Work order:
In your transcription, keep every record exact and leave out the pictures.

*****

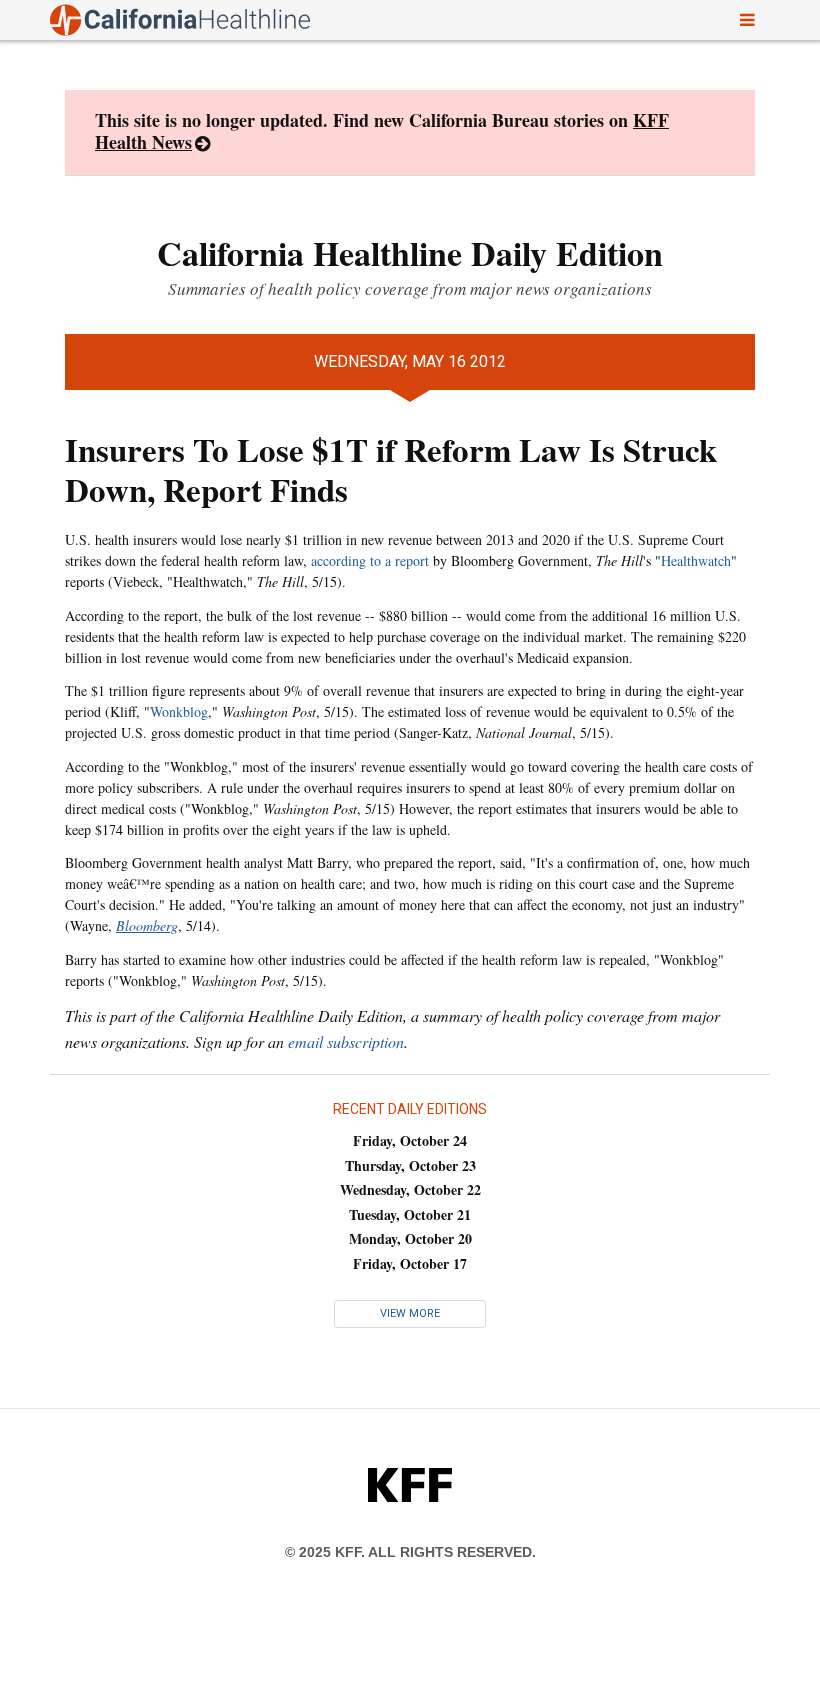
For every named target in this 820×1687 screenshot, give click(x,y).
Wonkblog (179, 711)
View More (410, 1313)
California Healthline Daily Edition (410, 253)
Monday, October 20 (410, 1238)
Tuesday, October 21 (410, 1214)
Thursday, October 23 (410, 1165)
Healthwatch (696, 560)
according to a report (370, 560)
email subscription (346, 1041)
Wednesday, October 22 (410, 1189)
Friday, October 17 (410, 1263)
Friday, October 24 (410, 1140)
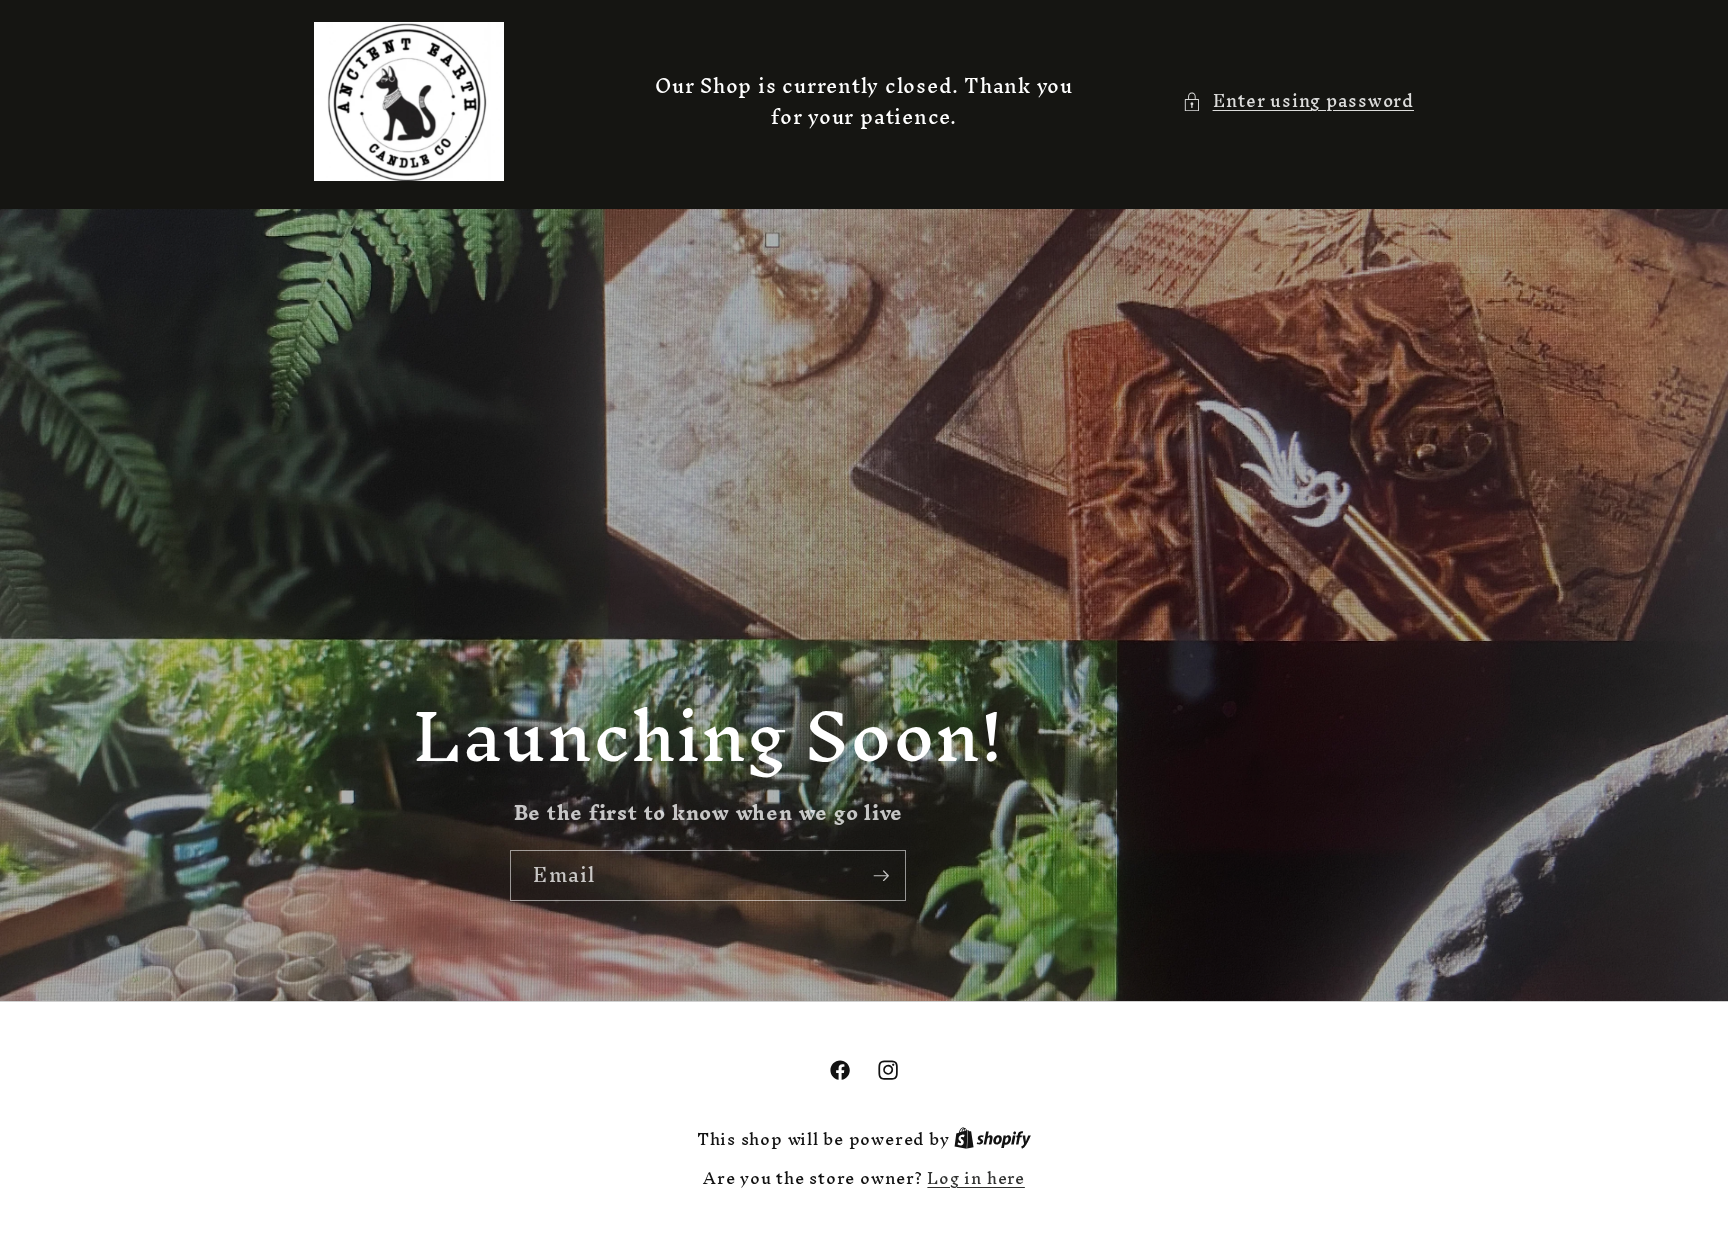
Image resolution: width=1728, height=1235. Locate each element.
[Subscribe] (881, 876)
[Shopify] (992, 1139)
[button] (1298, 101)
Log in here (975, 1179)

*****

Your solution:
For every named target in this 820×1687 screenshot, give click(x,y).
Wonkblog (179, 711)
View More (410, 1313)
California Healthline Daily Edition (410, 253)
Monday, October 20 (410, 1238)
Tuesday, October 21 (410, 1214)
Thursday, October 23 (410, 1165)
Healthwatch (696, 560)
according to a report (370, 560)
email subscription (346, 1041)
Wednesday, October 22 (410, 1189)
Friday, October 17 (410, 1263)
Friday, October 24 (410, 1140)
Image resolution: width=1728, height=1235. Locate each element.
[Subscribe] (881, 876)
[Shopify] (992, 1139)
[button] (1298, 101)
Log in here (975, 1179)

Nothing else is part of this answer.